About ten years ago I viewed Dresden’s Grünes Gewolbe, one of Europe’s largest Kunstkammers and found it fascinating. Hmm, Dresden is but 4 hours away. Maybe it’s time for me to revisit the Grünes Gewolbe to compare it to Vienna’s Kunstkammer?
Kunstkammers fascinate me, which is the whole idea. Wandering through them is like wandering through the collections of an eccentric old uncle’s home, if one’s uncle were wealthy or royal, that is. Everyone else we just refer to as “hoarders” and produce television shows about them.
There are over 2.200 objects in the Kunstkammer and our guide, Alexandra, proved heroic in her ability to keep us engaged for the two-hour tour, deftly maneuvering us around the microphone-assisted Slovakian tour guide and her large gaggle and shooing away the cling-ons hoping for a freebie tour.
And now for some highlights…
A chalice and the “straws” used by priests, as touching one’s lips to the vessel was forbidden in the 12th century. In all of the museums I have wandered, I have never seen religious straws.
One of the first known vessels cut from a single piece of bergkristall, a clear quartz.
Also of bergkristall is this centerpiece of a feathered bird.
The “Spielbrett” with “Langen Puff.” Wealthy gentlemen used to escape the doldrums of their homes to play these games with gentlemen of similar ilk.
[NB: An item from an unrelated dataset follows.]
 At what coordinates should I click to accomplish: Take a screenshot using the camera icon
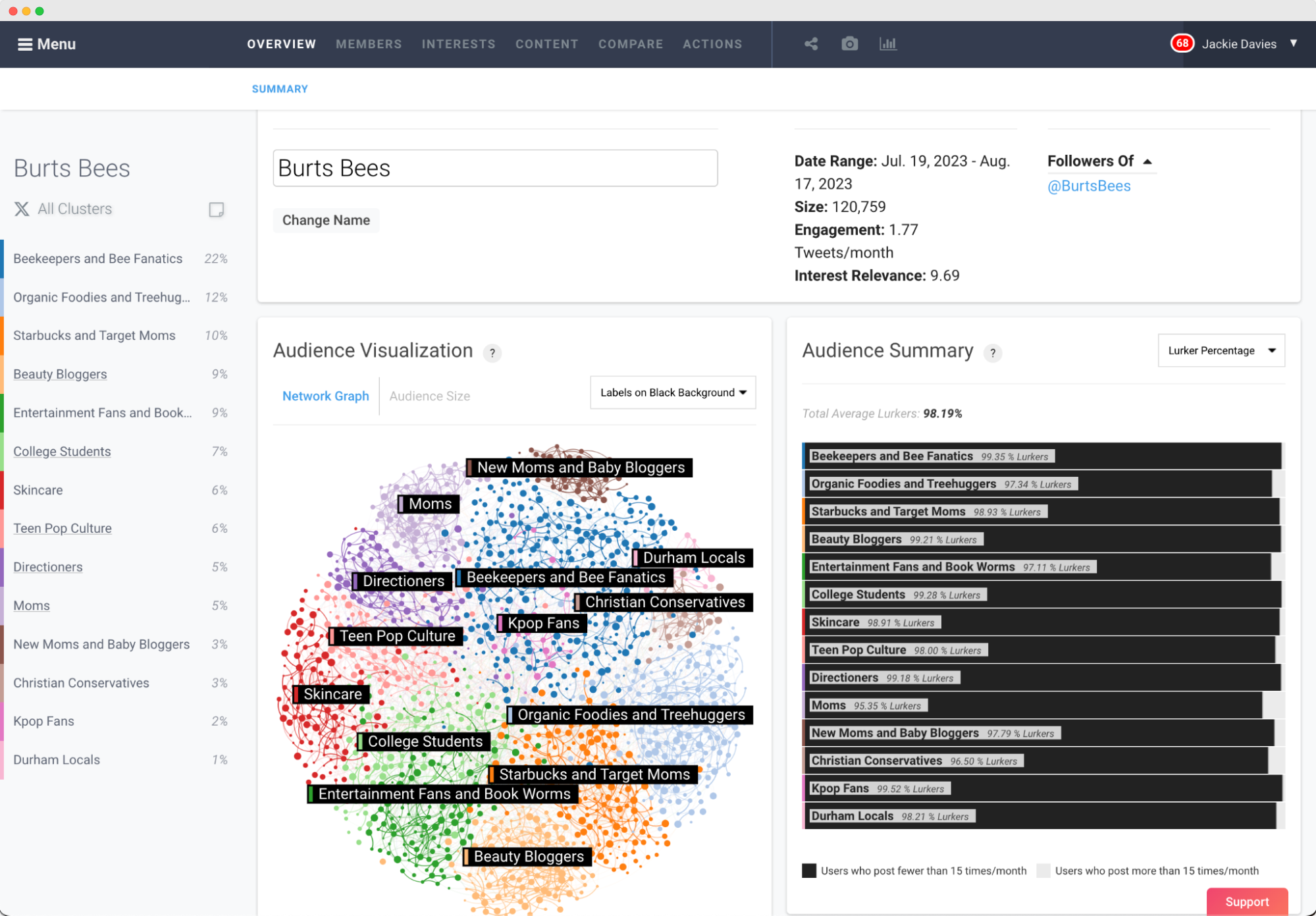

There were often single ladies at the places where the gentlemen played their games, shall we say.
Several galleries filled with carved ivory from elephants and walrus, and polished with the skin of manta rays. I would like to know how it was determined that manta ray skin made a fine polishing cloth.
A drinking game automaton. No, really. Diana and the Centaur moved across the table; when the dogs barked, the automaton would stop and the Centaur would “shoot” his arrow at someone. That person was then required to drink.
This is a collection of tankards. Folks in the 17th century knew how to party.
In the category of Curiosities and Exotica was this preserved Bezoar from the 1600’s. A Bezoar, I have learned, is a ball of swallowed foreign material from an animal that collects in the stomach and fails to pass through the intestines. People believed it would save them from being poisoned.
There was so much more that we explored, but I’ll end with a bust of Empress Maria Theresa’s personal physician. We all have busts of our physicians in our homes, so I am just as surprised as you that this would be considered a curiosity.